EXERCISE DETAILS — Whatever comes before the line containing "Open the Стили dropdown" stays out; transcribe that line and all that follow to the end of the records exactly, with no pictures.

[Stored data]

►

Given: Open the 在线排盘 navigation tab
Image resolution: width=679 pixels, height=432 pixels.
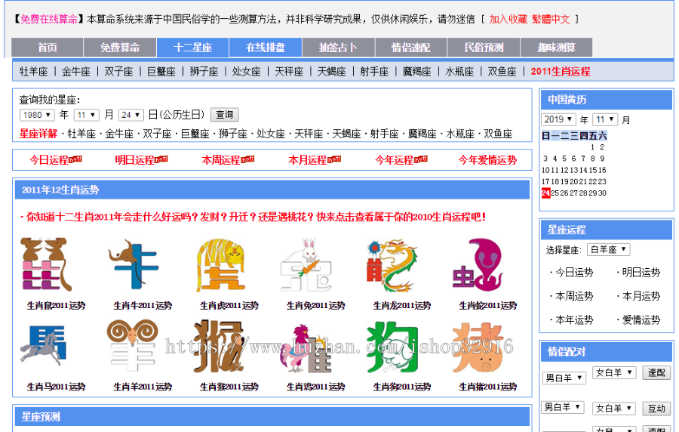Looking at the screenshot, I should click(x=266, y=48).
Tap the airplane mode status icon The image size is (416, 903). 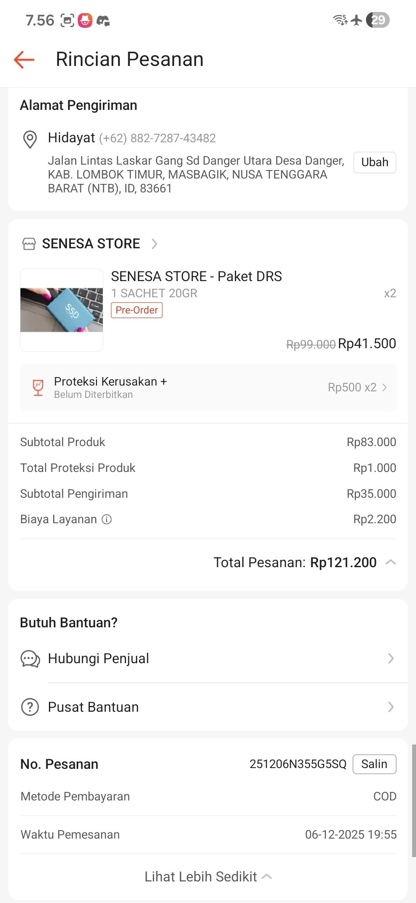coord(357,20)
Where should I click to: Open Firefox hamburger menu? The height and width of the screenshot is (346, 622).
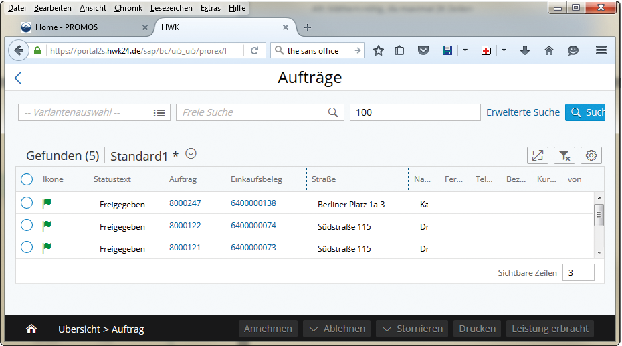coord(601,50)
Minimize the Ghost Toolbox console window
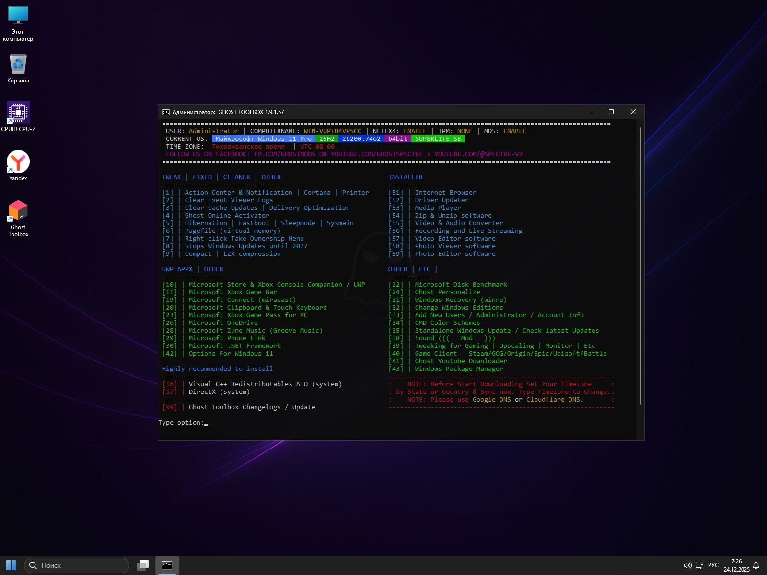This screenshot has width=767, height=575. point(590,112)
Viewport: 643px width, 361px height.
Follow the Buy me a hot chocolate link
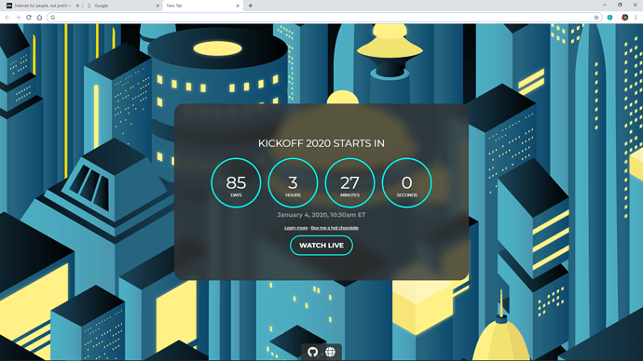[335, 228]
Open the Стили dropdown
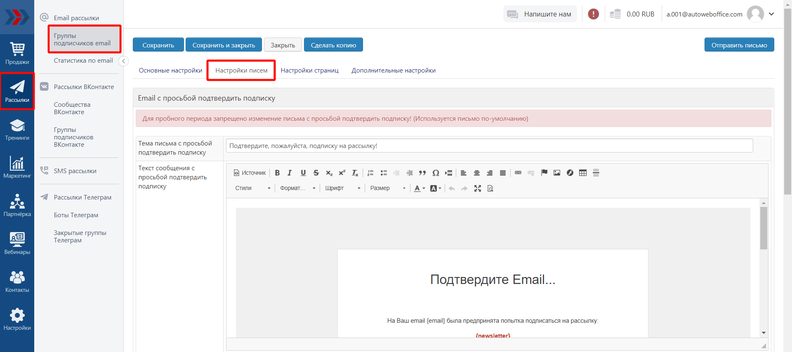 pos(252,188)
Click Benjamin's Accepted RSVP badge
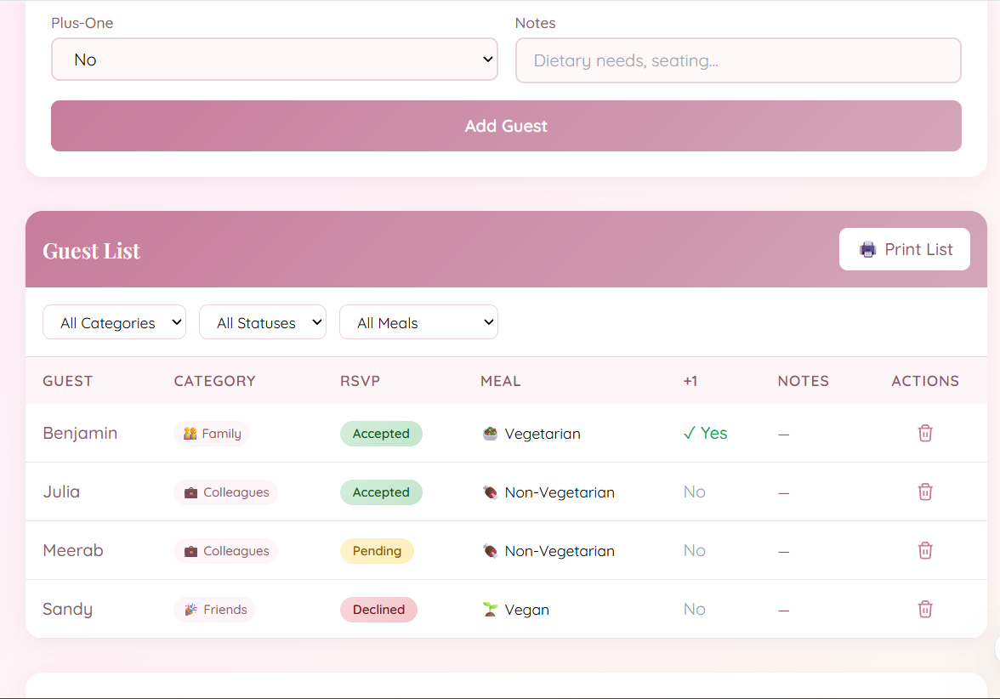Viewport: 1000px width, 699px height. [x=381, y=434]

◄

TASK OUTPUT —
Open the Стили dropdown
 pos(252,188)
Click Benjamin's Accepted RSVP badge
Viewport: 1000px width, 699px height. [x=381, y=434]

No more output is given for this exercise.